While it does have Methodist in the name, Rogers said parents are asked to respect the religious observances of the child prior to placement. Other faith-based agencies have the same practice.
For cases of physical and sexual abuse, therapeutic foster care is essential, an area that is lacking to Georgia DFCS interim director Bobby Cagle.
“A lot of the children, especially the children that are higher needs, are in private agencies receiving the care,” said Sally Buchanan, CEO of Creative Community Services.
For 32 years, Creative Community Services has worked in therapeutic foster care, developing homes that will provide heavy attention to the child. For this reason, families without kids or with children who have left the nest are vital.

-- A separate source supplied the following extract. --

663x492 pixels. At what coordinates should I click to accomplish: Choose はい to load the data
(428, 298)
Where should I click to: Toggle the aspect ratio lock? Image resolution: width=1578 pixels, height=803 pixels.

“When you’re recruiting for those particular kids ... a lot of homes we’re trying to look for are families that don’t have small children. We don’t want to do that because the kids need such individualized attention,” Buchanan said.
With four homes in Hall County, Buchanan said family consultants work with eight children, a sliver of what a DFCS caseworker handles. Homes usually have one child unless a second can also be matched.
Though DFCS said it hopes to reopen the privatization process after discussions with the Child Welfare Reform Council, attention to costs and other logistics will be key, Buchanan said.
“When you ask someone to take over a whole region, you’re really talking about a lot of money when you’re talking about what the actual cost is to provide that care,” she said. “You pay your foster parents because you want them to be available at all times for the child.”